As if I don’t have enough cards in my wallet, the vendor for my employer’s health care Flexible Spending Account (FSA) sent me a MasterCard debit card. I’m supposed to use it for items eligible for reimbursement from the FSA.
The pitch from the FSA vendor is that I won’t have to file reimbursement claims for items I charge to the debit card. But I’m still required to save every receipt. They can come back and challenge me for the eligibility of the purchase and I must then send them the receipt showing what exactly I bought with the card. Using the card is only going to complicate matters. Because the card is good only for FSA eligible expenses, if I buy a 12-pack of soda together with a prescription at a drug store, I must pay for the drugs with the FSA debit card and pay for the soda with cash or a different card. It’s also only accepted at stores which installed a special computer system which distinguishes FSA eligible items from non-eligible items. If I charge the co-pay for a doctor’s visit to the FSA debit card, and the insurance company later tells me I haven’t met the annual deductible yet, I still have to file a paper claim to the FSA but I also have to explain to them that the co-pay is already reimbursed but the deductible isn’t.

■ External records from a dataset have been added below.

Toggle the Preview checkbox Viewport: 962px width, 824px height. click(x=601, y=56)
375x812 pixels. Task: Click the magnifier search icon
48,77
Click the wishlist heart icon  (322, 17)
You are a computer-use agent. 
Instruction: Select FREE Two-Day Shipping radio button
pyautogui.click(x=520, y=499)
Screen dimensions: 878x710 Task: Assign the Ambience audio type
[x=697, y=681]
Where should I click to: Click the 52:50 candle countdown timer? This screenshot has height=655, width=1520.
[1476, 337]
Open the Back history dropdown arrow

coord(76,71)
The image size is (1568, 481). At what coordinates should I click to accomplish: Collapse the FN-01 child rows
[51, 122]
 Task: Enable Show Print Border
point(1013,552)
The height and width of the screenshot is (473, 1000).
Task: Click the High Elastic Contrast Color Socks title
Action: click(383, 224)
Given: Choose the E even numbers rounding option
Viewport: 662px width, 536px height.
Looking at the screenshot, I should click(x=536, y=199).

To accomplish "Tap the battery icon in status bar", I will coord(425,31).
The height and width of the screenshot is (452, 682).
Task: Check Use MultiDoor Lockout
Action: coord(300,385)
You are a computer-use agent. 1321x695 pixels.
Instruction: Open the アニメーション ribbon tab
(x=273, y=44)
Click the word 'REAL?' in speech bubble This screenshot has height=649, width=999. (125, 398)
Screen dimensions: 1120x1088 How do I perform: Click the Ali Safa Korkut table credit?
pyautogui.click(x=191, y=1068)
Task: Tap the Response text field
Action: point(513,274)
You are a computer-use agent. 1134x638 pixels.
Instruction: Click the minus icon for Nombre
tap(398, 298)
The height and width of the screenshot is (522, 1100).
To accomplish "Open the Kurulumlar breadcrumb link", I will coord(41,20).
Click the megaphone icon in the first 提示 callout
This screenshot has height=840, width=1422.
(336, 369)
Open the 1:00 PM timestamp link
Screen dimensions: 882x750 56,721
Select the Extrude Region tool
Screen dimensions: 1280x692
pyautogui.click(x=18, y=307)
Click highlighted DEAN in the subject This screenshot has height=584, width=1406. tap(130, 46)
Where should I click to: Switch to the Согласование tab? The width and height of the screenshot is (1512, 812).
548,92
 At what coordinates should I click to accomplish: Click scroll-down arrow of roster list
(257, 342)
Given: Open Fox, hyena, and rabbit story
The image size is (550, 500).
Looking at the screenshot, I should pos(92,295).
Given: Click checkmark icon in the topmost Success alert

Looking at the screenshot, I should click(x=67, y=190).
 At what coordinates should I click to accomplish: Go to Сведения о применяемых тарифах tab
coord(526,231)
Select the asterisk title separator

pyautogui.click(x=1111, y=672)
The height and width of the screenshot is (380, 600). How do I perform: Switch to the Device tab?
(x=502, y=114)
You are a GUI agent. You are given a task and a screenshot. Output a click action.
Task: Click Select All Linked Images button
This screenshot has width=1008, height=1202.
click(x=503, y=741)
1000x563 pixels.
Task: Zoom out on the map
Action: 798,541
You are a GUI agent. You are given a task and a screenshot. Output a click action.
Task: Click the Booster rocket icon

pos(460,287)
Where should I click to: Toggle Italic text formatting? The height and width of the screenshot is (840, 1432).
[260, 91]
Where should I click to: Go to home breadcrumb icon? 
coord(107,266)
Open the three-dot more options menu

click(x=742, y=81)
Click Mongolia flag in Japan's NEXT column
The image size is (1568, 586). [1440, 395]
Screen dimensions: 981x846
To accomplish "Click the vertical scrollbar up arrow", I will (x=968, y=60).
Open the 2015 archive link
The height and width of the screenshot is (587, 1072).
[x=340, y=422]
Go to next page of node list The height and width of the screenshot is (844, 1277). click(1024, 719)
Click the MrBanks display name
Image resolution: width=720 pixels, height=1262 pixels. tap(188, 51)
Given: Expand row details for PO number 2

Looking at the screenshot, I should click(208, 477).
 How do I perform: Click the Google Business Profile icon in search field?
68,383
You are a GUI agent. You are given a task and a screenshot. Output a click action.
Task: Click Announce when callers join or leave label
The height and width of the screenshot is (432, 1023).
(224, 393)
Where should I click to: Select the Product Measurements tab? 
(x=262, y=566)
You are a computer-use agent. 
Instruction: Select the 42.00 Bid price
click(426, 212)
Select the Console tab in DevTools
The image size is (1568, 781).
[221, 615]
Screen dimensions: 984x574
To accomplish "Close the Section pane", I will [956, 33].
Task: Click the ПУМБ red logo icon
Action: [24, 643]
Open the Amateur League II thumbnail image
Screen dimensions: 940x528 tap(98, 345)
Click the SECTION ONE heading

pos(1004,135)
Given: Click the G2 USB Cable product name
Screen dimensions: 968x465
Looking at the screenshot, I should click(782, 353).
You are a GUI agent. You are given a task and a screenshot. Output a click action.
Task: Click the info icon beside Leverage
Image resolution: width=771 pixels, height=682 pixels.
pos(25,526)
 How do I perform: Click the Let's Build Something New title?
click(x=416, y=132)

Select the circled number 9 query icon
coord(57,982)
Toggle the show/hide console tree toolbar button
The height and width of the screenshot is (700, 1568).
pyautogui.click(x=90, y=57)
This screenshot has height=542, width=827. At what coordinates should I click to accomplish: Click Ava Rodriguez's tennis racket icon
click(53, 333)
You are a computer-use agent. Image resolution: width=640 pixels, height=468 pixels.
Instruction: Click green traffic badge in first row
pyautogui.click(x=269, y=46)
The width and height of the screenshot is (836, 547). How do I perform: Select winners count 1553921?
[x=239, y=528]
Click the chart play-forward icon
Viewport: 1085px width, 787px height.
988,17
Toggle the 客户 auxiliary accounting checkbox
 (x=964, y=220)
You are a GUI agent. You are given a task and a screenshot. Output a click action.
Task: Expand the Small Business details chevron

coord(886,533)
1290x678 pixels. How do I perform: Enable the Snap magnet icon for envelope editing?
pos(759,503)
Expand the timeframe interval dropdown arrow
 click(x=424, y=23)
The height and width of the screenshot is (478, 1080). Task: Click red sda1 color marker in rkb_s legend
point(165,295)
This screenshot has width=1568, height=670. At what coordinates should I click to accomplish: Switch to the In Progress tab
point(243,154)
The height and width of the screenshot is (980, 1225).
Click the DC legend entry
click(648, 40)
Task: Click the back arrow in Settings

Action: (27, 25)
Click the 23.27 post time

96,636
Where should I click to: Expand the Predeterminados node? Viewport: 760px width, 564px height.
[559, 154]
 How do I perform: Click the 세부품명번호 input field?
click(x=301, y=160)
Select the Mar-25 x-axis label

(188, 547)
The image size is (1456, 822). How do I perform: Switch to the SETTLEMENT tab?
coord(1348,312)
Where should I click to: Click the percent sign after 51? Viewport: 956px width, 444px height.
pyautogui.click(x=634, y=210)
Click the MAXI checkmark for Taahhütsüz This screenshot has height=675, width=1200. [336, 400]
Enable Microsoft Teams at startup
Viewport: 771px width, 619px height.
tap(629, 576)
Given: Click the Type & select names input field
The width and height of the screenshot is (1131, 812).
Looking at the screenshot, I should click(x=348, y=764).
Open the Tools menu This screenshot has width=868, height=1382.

What a mess.
I’m afraid this is just an attempt from the FSA vendor to capture the merchant fees from the purchase. The FSA debit card came with no PIN. All transactions must be processed as “credit.” If I use their card, I won’t receive the 5% rebate from drug stores or the 1.5% rebate from elsewhere on my own credit card. Thanks, but no thanks. I cut up the FSA debit card without even activating it.